→ **Page excerpt**:
------------------------------------------------------------
Relation between the unbinding force and the number of ruptured bonds
When multiple peaks are observed in a force histogram, they are usually attributed to the rupture of more than one single complex present within the contact area of the AFM probe and the surface. Thus, the first peak corresponds to the unbinding event involving the rupture of one single complex; the second one is related to the simultaneous unbinding of two single complexes (thus, the force value at the second maximum is doubled), etc. Such force histogram can be translated into the relationship of the unbinding force determined for each consecutive peak and the peak number (i.e., number of ruptured single complexes), and the linear dependence is expected if only one type of interaction is present (Fig. 5.21). The peak number is equal to the number of ruptured single complexes when the center of the first force peak agrees with the force value obtained from the slope. The unbinding force for a given individual lectin-glycan complex, i.e., ConA-mannose-type glycans, determined from the slope of the fitted line, was of 105 ± 15 pN. This value is in agreement with those obtained to unbinding ConA from the same glycan type probed on the prostate cells (115 ± 72 pN) . Therefore, the position of the first peak (~200 pN) can be attributed to the simultaneous rupture of two single complexes, which was confirmed by the large number of mannose-type glycans.
Figure 5.21 Linear regression fitted to the unbinding force as a function of the number of succeeding peaks observed in the histogram (Fig. 5.20b) obtained for melanoma WM35 cells probed with lectin ConA. Data points correspond to centers of Gaussians fitted to each single peak present in force histogram while error bars represent their standard deviations. The 95% confidence bands are marked as grey lines. Reprinted with permission from .
In order to statistically evaluate the obtained differences between cell lines, for each fitted line the confidence bands of 95% were calculated. They estimate the certainty of the shape of the fitted line and the assumed confidence level implies a 95% chance that the true regression line fits within these bands (grey lines in Fig. 5.21). This approach works reasonably well when the regression curve is calculated basing on more points, which in our studies corresponds to cases where histograms were composed of five maxima.
------------------------------------------------------------
→ **Assignment 1**:
In the unbinding-force passage, what unbinding force was determined from the slope of the fitted line for a single ConA-mannose-type glycan complex?
→ **Assignment 2**:
Repeat the unbinding-force passage between "In order to" and "of five maxima.", inclusive.
What comes next is separate material with no connection to the unbinding-force passage.

Saved data entries
------------------------------------------------------------
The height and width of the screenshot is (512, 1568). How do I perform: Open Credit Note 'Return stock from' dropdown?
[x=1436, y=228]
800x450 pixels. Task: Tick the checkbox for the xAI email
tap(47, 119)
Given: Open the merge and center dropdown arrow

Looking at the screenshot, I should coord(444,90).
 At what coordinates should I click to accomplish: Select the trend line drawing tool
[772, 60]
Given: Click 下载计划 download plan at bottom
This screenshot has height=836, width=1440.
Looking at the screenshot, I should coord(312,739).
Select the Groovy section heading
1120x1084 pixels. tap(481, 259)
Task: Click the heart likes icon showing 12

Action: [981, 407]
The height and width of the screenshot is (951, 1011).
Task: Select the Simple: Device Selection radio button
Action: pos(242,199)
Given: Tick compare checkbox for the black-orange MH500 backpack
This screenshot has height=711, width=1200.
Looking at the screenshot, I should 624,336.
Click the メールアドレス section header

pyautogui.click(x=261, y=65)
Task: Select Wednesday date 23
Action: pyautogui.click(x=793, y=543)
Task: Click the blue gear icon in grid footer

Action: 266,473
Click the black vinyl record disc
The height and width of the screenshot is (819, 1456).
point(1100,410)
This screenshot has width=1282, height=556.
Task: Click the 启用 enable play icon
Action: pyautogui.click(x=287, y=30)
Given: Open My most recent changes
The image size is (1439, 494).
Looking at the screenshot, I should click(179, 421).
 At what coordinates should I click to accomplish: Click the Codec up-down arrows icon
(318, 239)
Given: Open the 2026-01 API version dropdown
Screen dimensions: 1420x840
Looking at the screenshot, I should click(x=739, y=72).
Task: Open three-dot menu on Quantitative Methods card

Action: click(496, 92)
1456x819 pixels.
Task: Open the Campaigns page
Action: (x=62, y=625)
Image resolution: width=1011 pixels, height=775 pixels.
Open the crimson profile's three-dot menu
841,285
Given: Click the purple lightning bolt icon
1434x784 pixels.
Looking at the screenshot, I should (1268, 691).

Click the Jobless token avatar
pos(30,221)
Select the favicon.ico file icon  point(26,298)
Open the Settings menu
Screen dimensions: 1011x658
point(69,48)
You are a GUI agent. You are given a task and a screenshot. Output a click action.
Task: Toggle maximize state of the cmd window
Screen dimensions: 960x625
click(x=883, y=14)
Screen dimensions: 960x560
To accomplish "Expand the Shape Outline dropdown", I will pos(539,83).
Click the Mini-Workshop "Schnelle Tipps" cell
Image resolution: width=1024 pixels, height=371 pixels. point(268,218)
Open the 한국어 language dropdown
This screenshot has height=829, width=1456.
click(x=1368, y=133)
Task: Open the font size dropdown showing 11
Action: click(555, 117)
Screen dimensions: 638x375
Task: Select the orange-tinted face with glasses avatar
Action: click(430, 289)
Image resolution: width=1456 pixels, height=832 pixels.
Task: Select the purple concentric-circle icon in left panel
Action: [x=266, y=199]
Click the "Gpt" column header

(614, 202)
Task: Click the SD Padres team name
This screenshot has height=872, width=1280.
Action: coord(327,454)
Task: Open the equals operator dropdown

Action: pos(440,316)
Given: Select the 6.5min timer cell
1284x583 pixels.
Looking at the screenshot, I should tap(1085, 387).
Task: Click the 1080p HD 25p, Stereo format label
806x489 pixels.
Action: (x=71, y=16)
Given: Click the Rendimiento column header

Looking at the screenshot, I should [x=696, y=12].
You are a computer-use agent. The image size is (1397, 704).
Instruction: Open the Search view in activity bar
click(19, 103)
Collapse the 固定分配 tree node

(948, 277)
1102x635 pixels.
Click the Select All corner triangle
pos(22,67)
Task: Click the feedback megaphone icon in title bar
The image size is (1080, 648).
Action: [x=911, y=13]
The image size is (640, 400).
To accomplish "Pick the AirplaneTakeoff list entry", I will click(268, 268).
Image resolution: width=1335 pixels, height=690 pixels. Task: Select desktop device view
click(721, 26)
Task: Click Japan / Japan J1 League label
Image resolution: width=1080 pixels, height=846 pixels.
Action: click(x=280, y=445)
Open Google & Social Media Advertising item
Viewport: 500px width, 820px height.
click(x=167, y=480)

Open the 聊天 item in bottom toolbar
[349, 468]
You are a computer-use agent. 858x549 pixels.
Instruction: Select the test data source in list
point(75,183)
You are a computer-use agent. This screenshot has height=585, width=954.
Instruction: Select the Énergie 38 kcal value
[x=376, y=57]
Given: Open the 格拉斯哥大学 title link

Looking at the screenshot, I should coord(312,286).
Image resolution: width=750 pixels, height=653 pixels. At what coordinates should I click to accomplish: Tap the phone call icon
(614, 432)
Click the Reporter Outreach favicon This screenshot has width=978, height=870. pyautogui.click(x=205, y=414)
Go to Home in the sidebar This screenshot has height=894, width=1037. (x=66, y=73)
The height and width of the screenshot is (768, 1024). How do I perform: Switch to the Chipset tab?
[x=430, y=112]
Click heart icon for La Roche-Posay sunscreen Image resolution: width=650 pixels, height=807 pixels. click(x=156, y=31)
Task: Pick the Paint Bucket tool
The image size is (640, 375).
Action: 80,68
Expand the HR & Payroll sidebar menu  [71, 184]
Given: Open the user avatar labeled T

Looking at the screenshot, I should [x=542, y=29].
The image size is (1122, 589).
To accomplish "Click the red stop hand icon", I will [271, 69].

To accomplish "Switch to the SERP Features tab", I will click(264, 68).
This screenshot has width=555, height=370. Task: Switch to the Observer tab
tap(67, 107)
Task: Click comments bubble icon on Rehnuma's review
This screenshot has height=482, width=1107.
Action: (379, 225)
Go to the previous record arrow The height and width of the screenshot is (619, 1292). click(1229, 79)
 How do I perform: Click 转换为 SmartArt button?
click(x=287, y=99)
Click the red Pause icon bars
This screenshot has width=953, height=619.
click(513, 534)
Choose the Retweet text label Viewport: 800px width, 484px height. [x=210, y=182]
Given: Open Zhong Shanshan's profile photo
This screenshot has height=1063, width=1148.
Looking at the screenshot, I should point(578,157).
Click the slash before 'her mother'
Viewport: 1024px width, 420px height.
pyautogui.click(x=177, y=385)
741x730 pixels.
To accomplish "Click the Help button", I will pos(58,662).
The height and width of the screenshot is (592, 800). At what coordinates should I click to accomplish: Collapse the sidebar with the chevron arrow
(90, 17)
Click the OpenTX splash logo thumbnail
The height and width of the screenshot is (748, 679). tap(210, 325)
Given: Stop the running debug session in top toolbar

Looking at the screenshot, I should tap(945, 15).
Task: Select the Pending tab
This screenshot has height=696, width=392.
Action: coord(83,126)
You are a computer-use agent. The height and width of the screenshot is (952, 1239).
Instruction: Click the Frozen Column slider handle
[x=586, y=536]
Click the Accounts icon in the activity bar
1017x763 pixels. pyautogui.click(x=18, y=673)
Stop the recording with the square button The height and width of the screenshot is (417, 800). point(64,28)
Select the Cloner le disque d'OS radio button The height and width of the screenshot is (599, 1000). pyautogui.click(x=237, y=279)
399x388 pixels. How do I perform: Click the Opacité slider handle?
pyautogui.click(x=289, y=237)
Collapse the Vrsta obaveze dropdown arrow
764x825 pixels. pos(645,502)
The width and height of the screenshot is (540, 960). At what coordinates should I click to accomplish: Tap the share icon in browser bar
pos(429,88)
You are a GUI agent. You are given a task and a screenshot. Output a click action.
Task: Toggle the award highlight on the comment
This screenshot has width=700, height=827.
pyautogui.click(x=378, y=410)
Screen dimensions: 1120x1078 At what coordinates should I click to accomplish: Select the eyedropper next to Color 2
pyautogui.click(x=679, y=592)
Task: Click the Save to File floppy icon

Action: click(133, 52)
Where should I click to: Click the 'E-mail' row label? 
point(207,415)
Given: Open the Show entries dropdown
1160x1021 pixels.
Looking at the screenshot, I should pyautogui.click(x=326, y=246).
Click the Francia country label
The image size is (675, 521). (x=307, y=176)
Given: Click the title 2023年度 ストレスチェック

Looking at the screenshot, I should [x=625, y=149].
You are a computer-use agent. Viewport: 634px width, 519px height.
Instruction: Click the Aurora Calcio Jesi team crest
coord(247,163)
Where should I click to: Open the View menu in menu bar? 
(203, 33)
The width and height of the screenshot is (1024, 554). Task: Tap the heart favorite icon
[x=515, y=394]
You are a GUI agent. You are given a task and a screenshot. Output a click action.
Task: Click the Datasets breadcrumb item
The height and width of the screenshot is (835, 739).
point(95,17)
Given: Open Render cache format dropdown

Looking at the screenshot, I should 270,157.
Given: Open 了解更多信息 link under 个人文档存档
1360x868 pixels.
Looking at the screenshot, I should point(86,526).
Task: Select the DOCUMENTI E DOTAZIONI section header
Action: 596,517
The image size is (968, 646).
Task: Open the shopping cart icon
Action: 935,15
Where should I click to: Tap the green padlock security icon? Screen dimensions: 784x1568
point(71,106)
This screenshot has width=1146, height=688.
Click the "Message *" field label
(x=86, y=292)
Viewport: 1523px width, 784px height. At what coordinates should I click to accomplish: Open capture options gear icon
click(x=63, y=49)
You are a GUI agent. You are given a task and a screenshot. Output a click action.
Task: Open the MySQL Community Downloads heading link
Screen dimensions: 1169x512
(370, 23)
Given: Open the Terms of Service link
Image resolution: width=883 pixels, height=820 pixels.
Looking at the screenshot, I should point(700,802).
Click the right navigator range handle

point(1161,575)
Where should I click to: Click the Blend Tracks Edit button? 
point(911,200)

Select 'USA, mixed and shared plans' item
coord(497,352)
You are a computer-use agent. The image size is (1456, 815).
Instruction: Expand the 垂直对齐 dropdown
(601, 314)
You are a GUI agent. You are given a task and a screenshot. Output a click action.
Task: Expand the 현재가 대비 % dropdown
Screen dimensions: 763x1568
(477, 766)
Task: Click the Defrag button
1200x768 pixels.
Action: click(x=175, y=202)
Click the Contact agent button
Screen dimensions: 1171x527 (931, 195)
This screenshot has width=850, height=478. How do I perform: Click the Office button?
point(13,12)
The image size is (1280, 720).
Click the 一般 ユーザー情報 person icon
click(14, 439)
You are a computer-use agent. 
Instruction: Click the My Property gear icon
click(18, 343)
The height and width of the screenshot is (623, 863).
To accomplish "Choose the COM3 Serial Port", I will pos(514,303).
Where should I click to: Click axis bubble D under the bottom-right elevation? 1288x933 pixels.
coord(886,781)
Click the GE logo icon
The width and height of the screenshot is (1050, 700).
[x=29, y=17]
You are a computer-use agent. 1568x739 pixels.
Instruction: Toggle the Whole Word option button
------------------------------------------------------------
→ **Worked solution 1**:
105 ± 15 pN

→ **Worked solution 2**:
In order to statistically evaluate the obtained differences between cell lines, for each fitted line the confidence bands of 95% were calculated. They estimate the certainty of the shape of the fitted line and the assumed confidence level implies a 95% chance that the true regression line fits within these bands (grey lines in Fig. 5.21). This approach works reasonably well when the regression curve is calculated basing on more points, which in our studies corresponds to cases where histograms were composed of five maxima.